:: Exercise directions ::
The records below are to be output exactly, except for their pictures.

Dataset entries
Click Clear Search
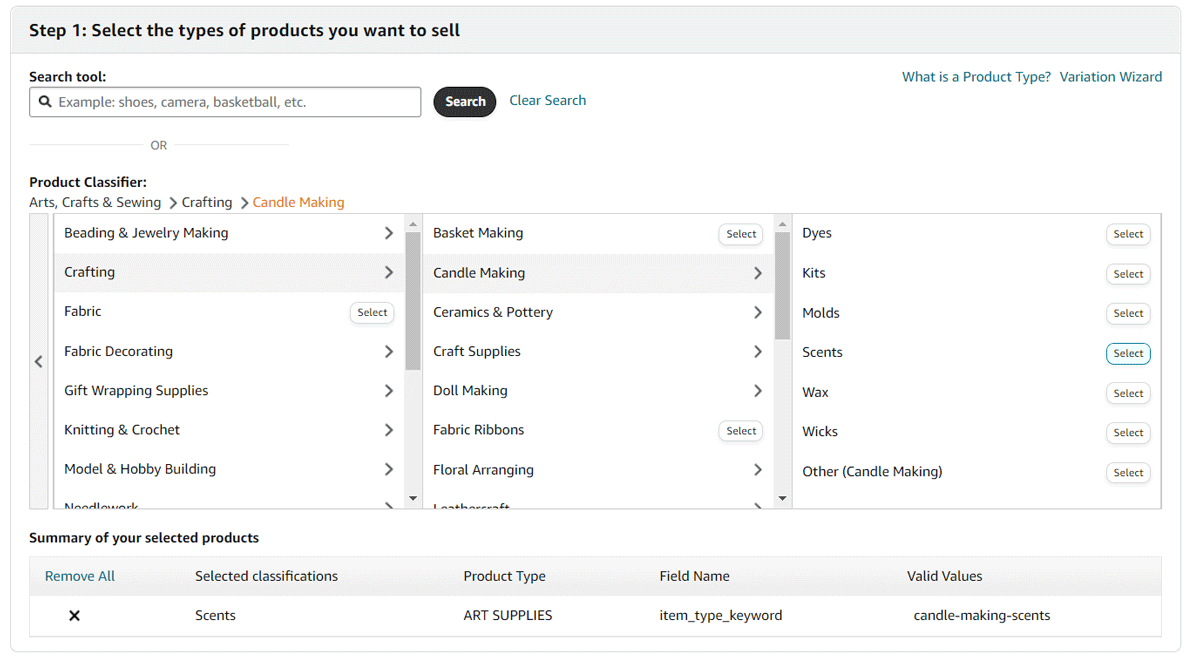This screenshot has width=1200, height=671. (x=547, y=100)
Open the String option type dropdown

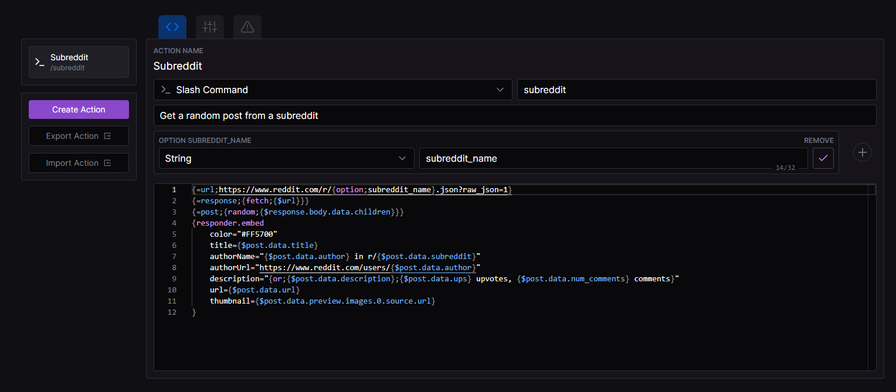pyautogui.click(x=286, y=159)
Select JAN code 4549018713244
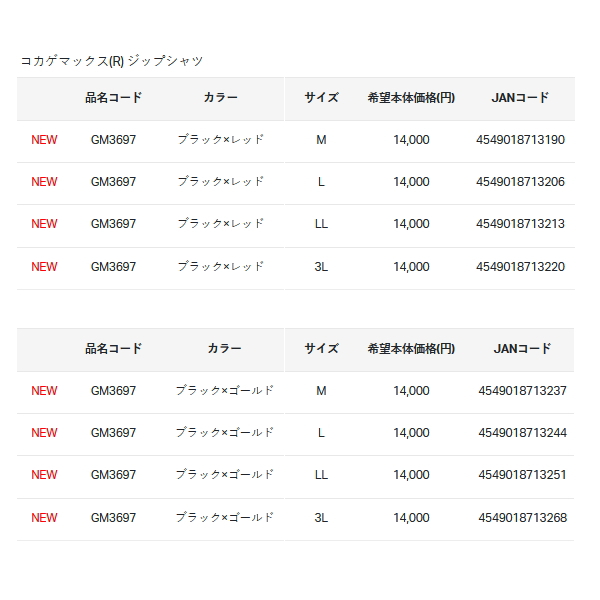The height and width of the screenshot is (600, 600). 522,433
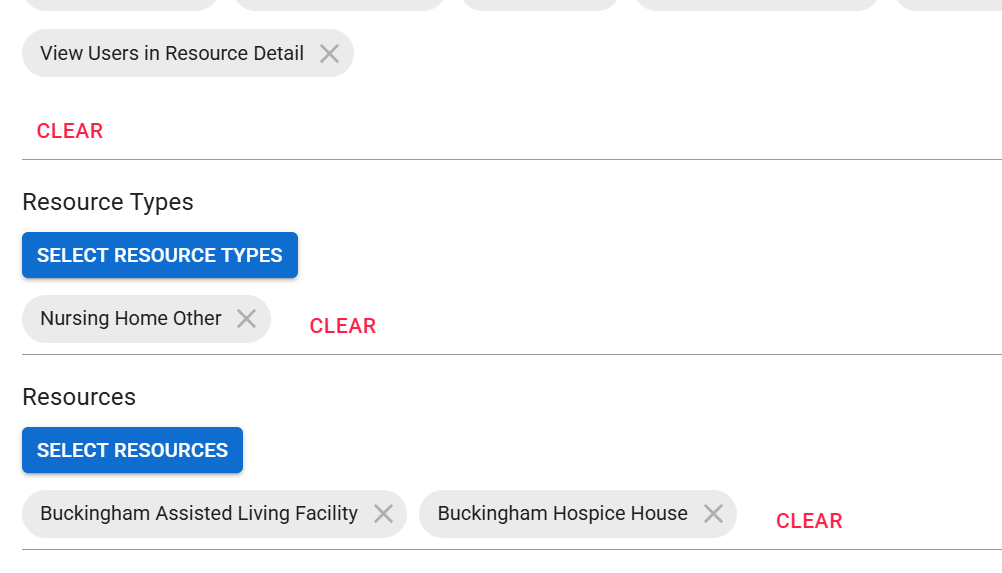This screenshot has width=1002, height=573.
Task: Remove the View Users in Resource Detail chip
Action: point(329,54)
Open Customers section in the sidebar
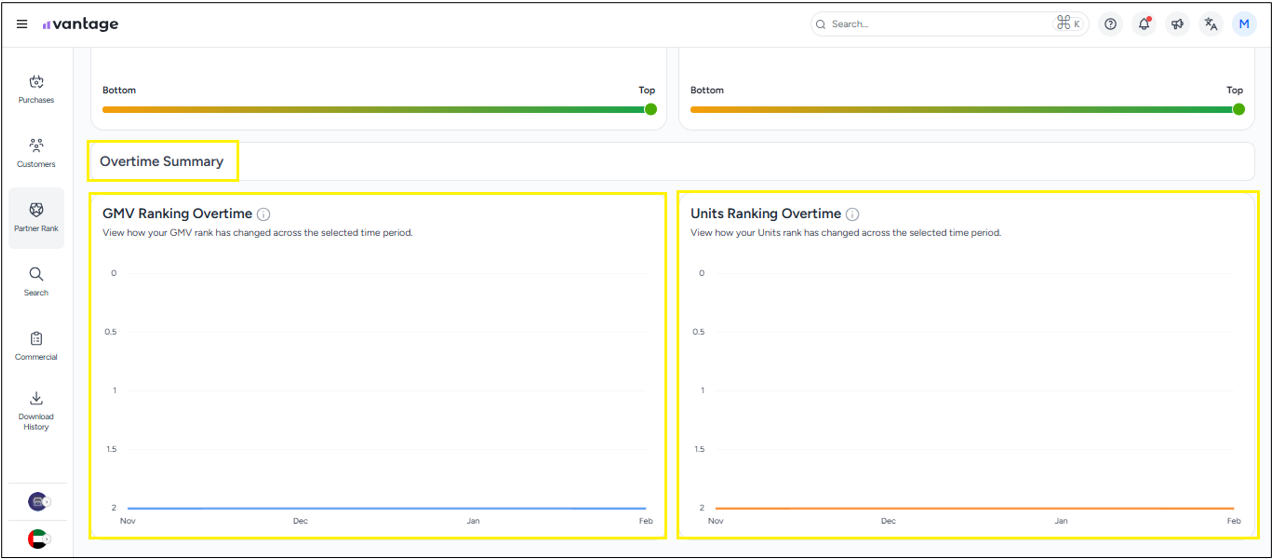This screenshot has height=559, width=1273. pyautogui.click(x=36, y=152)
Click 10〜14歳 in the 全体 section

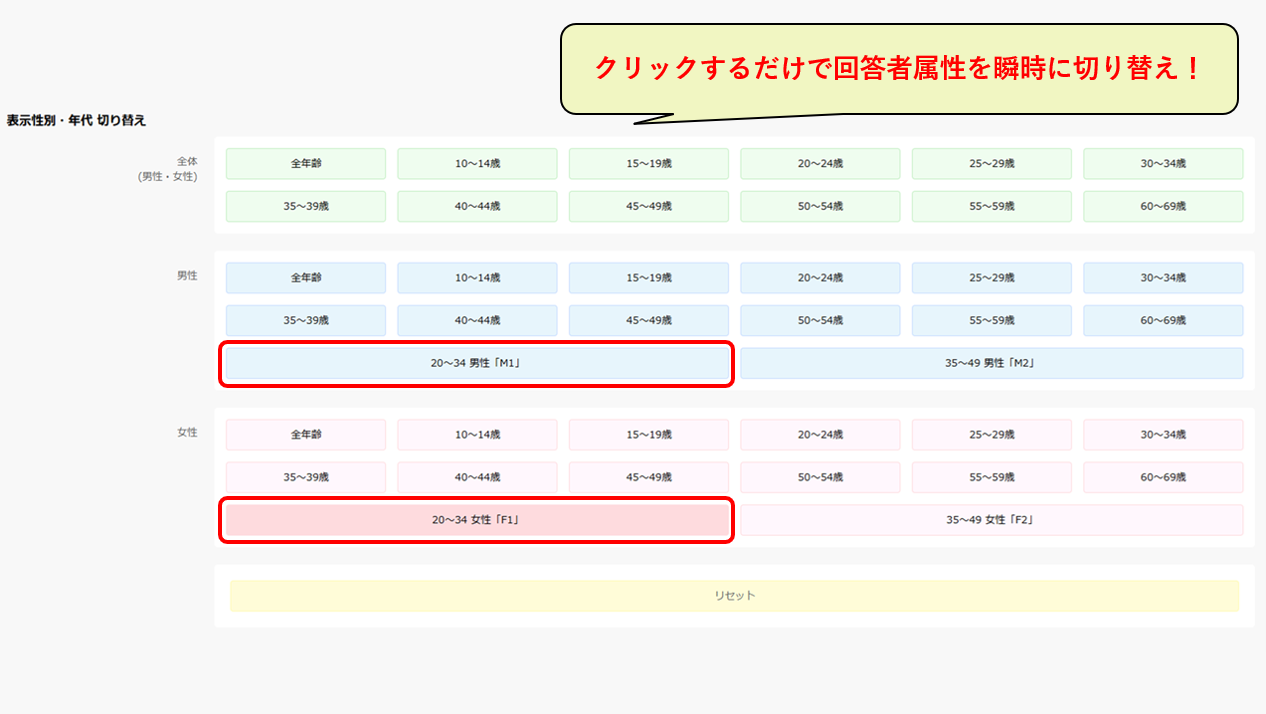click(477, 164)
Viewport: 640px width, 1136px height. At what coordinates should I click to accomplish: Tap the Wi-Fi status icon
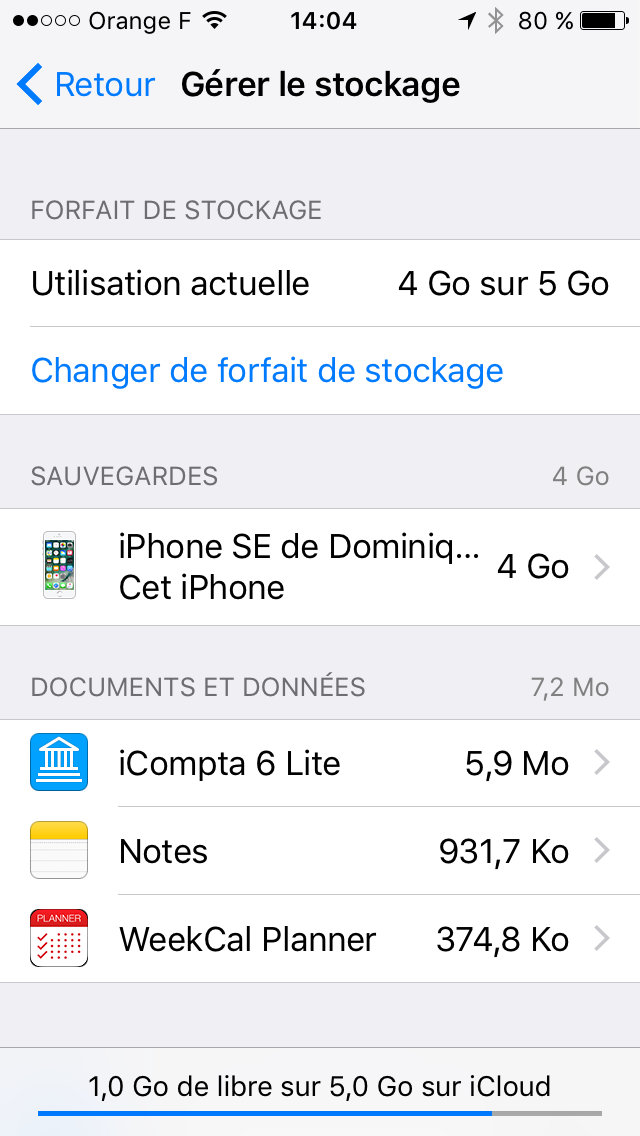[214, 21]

:: Result ::
Click Clear Search
This screenshot has width=1200, height=671. (x=547, y=100)
Open the String option type dropdown

pyautogui.click(x=286, y=159)
Select JAN code 4549018713244
The height and width of the screenshot is (600, 600). 522,433
This screenshot has width=1002, height=573.
Task: Remove the View Users in Resource Detail chip
Action: point(329,54)
Open Customers section in the sidebar
This screenshot has height=559, width=1273. pyautogui.click(x=36, y=152)
Click 10〜14歳 in the 全体 section

click(477, 164)
Viewport: 640px width, 1136px height. At what coordinates should I click to accomplish: Tap the Wi-Fi status icon
[214, 21]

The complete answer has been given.